Only the lines from the one that includes "This screenshot has width=666, height=432." through the last line below belong in the reply, copied exactly and without pictures.

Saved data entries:
○ ○ ○ ○ ○
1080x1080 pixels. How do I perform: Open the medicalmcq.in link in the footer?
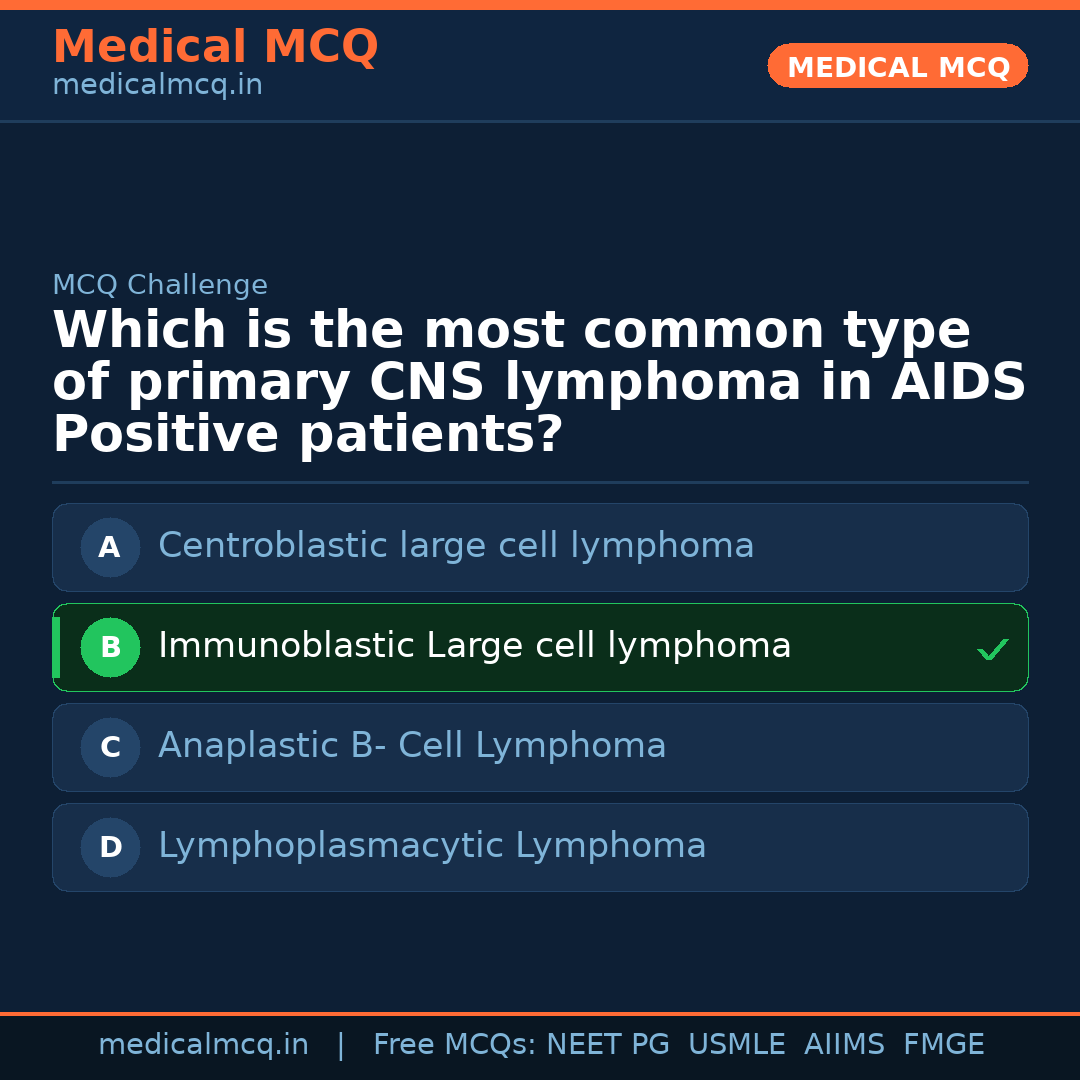point(203,1045)
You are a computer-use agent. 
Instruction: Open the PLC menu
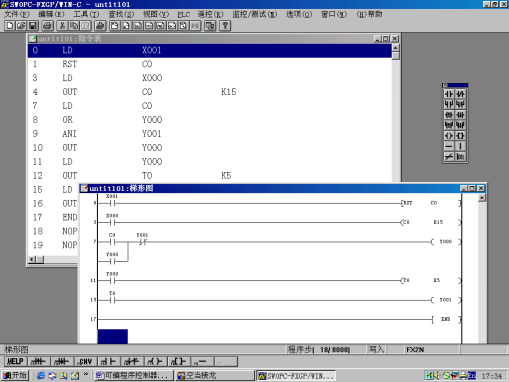coord(183,14)
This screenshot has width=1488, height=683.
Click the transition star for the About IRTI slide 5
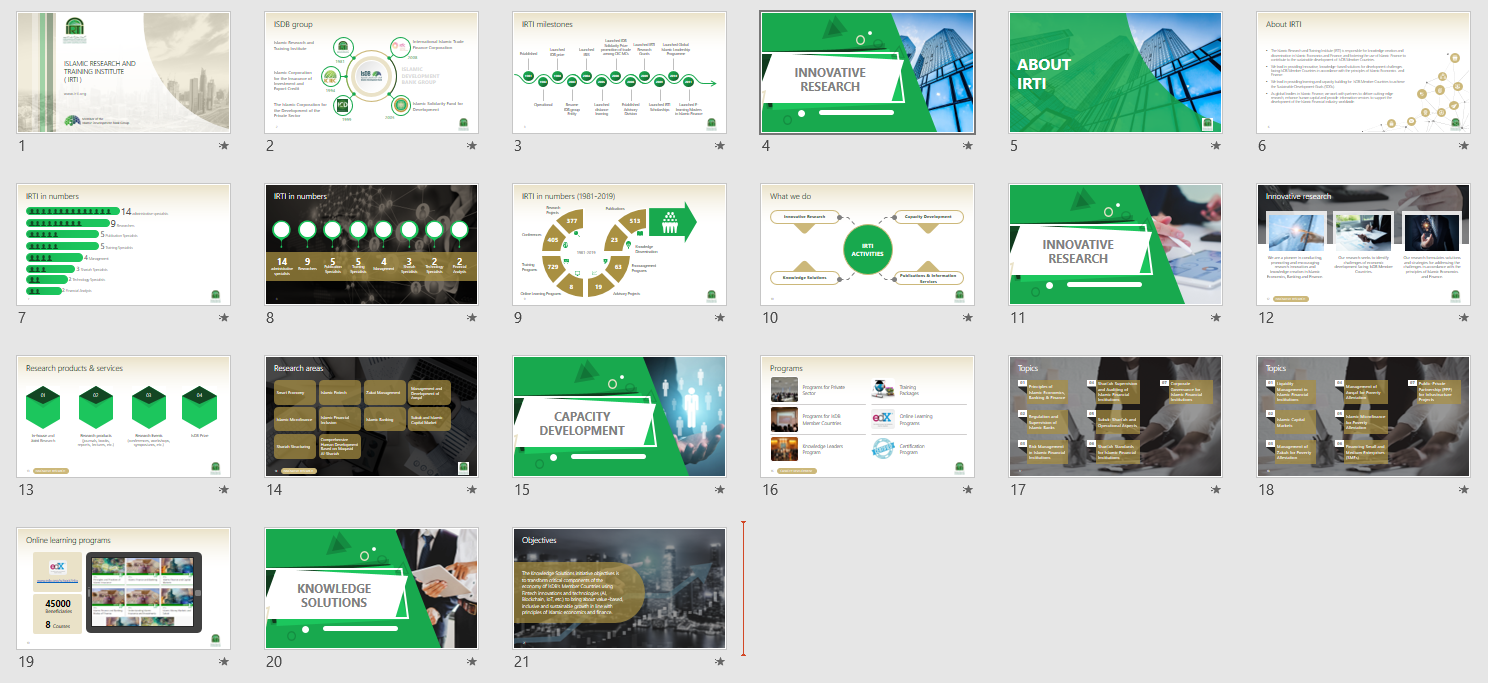1215,147
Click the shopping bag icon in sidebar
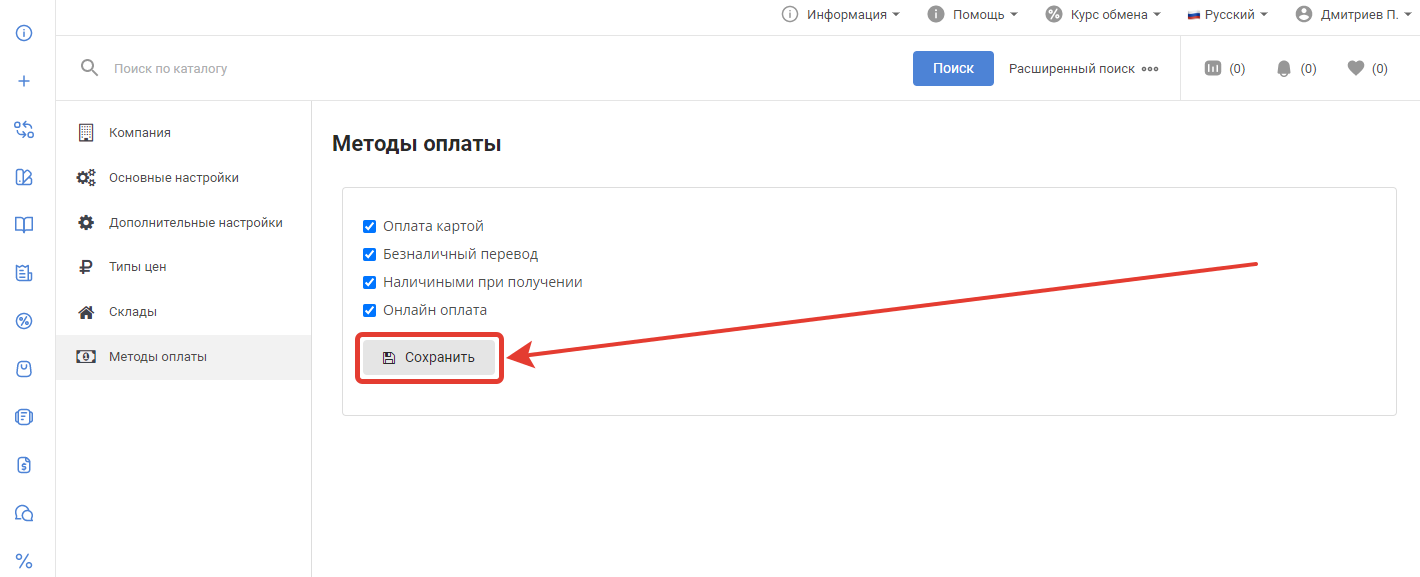 (x=24, y=369)
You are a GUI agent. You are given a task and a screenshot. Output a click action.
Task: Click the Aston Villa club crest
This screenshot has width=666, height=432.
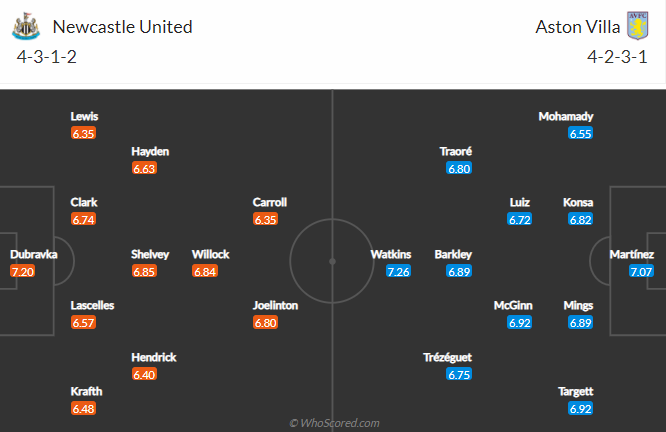coord(636,25)
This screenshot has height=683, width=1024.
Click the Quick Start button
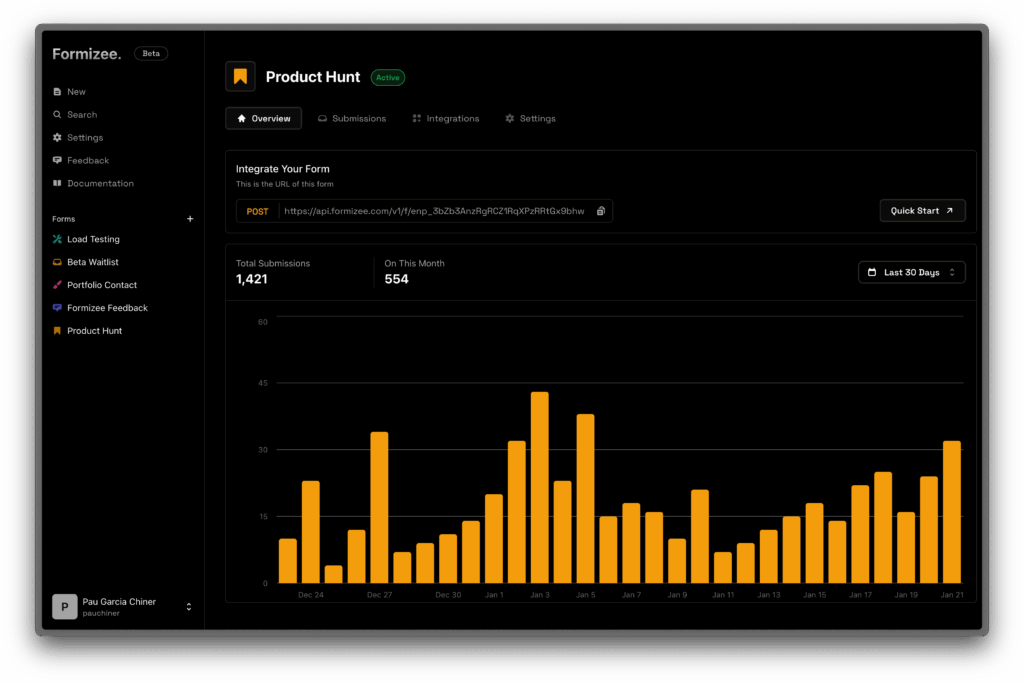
○ ○ ○ ○ ○
OUTPUT OF THE EXERCISE
This screenshot has width=666, height=432.
coord(636,25)
This screenshot has height=683, width=1024.
Click the Quick Start button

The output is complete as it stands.